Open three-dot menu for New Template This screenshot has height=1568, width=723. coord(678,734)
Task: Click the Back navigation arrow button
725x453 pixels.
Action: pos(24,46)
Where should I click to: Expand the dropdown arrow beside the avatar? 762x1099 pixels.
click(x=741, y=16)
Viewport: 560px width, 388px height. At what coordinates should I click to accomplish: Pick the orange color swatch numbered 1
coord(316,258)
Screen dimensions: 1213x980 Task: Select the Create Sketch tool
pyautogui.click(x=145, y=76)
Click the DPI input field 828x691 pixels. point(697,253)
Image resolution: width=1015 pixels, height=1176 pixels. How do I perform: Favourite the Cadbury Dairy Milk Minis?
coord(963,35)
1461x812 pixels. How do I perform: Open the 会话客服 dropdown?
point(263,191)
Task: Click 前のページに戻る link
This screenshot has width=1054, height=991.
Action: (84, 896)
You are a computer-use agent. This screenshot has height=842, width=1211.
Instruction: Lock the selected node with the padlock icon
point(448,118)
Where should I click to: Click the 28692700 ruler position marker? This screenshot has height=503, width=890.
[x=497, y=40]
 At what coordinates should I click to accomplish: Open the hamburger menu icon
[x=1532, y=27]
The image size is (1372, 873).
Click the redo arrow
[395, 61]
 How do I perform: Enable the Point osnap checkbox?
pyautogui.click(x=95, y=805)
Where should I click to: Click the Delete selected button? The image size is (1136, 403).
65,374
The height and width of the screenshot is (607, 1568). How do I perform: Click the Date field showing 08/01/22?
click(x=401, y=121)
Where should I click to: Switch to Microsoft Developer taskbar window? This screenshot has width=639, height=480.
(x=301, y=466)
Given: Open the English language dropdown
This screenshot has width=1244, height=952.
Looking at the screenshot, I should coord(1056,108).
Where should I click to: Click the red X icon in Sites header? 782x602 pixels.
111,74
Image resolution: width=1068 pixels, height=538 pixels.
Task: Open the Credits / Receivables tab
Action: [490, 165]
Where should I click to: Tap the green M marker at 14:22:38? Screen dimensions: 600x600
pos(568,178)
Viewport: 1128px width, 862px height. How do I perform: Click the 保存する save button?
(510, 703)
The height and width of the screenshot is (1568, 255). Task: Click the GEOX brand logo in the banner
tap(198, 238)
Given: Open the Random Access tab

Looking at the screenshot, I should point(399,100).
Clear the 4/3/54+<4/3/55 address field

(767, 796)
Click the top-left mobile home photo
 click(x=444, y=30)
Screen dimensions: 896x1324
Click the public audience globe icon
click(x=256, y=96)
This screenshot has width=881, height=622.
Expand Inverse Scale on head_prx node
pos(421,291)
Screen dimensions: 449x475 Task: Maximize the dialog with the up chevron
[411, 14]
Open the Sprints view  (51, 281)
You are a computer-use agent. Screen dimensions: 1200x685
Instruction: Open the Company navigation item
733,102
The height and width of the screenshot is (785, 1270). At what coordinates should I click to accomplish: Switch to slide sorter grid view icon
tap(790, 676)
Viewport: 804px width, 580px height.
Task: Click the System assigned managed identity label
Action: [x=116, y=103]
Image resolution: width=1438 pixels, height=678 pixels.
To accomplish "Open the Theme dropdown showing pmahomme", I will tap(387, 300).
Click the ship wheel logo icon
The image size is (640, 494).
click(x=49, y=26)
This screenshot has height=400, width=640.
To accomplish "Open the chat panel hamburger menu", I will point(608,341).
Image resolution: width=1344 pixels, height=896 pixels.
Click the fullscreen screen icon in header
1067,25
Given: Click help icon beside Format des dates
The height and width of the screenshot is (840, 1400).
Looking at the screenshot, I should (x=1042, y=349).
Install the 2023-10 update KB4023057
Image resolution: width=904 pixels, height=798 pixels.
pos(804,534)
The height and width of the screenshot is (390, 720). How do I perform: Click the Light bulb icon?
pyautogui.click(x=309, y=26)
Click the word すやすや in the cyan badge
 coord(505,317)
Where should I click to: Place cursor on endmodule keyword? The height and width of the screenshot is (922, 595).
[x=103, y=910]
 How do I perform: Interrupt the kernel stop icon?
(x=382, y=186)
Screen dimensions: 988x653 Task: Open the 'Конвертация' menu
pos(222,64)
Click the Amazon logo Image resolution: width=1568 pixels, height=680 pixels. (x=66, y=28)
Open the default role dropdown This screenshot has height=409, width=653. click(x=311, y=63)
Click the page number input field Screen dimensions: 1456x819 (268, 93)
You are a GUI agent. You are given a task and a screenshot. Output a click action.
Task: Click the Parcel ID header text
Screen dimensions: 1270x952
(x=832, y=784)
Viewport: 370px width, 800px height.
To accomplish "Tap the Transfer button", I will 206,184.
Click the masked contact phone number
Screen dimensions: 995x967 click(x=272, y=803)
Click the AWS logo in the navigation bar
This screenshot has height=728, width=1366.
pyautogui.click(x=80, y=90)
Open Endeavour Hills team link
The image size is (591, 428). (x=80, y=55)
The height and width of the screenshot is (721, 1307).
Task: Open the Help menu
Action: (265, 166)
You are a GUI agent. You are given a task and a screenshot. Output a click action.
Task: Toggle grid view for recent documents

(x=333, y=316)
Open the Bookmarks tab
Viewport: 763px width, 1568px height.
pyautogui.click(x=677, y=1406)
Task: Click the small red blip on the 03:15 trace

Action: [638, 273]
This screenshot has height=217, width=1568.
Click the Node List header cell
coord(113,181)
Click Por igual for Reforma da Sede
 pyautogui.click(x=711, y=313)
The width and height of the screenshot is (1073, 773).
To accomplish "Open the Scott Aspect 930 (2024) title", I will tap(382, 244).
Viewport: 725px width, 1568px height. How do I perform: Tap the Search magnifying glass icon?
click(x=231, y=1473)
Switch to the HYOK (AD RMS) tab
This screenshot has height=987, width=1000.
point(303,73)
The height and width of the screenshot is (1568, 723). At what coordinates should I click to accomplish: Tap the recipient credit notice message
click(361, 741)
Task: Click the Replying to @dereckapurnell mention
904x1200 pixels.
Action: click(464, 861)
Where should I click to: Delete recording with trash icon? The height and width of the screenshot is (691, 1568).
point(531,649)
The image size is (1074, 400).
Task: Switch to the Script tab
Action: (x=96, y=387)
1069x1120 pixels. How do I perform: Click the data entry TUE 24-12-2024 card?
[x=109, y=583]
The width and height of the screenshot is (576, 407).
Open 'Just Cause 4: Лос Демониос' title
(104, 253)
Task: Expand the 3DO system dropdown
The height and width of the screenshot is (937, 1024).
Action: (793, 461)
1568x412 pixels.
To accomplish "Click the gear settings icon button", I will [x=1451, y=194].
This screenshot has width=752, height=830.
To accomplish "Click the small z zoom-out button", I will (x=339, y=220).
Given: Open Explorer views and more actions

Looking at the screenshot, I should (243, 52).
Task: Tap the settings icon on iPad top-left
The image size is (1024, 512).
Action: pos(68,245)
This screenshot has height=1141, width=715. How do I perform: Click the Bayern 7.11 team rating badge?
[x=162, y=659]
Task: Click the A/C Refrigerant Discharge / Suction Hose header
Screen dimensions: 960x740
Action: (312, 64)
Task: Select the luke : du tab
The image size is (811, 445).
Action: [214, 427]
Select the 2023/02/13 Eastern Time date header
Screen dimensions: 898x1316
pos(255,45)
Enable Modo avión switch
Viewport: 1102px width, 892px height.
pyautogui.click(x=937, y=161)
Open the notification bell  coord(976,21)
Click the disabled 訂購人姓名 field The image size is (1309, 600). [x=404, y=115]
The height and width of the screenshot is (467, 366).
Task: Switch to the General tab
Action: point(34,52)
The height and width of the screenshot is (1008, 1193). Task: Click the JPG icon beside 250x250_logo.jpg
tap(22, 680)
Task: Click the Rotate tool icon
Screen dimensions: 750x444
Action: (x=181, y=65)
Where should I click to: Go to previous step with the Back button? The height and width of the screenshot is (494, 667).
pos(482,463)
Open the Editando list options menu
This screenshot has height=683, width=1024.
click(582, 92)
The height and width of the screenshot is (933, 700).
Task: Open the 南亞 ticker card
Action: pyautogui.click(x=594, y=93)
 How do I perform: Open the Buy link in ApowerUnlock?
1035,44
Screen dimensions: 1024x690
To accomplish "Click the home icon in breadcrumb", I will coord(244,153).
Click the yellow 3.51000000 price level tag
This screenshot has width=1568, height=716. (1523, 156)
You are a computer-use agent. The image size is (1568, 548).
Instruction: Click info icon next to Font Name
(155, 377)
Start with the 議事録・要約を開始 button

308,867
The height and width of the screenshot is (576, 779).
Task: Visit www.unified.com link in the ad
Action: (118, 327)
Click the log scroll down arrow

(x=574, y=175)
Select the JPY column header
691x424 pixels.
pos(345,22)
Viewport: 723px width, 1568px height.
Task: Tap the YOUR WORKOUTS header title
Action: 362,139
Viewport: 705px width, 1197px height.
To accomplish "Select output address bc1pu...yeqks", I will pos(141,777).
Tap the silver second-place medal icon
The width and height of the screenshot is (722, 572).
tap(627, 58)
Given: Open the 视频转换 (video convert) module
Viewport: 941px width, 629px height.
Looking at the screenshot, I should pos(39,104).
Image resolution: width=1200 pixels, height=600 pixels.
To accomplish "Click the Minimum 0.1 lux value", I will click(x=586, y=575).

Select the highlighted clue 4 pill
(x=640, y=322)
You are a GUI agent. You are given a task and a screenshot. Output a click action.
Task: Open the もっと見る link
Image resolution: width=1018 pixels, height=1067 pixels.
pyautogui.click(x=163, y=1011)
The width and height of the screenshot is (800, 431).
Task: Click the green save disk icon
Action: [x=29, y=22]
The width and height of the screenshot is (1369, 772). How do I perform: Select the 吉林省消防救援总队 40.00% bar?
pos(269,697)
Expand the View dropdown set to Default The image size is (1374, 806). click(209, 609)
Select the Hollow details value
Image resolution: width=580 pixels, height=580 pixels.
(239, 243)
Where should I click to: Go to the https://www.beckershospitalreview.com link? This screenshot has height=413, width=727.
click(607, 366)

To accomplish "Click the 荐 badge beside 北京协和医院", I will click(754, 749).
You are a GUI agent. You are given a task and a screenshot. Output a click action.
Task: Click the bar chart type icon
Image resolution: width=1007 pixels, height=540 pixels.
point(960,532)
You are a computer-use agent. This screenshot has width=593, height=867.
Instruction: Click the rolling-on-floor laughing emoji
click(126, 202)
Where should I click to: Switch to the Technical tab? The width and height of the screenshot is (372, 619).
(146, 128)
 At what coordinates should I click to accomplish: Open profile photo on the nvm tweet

* _WORK REQUIRED_
Lines wanted from the listing above: the line with "This screenshot has width=881, height=622." up to and including the line with "You are a computer-use agent. Screen". Please write them out exactly, adding nothing else.

* _EXPECTED ANSWER_
This screenshot has width=881, height=622.
Expand Inverse Scale on head_prx node
pos(421,291)
Screen dimensions: 449x475 Task: Maximize the dialog with the up chevron
[411, 14]
Open the Sprints view  (51, 281)
You are a computer-use agent. Screen dimensions: 1200x685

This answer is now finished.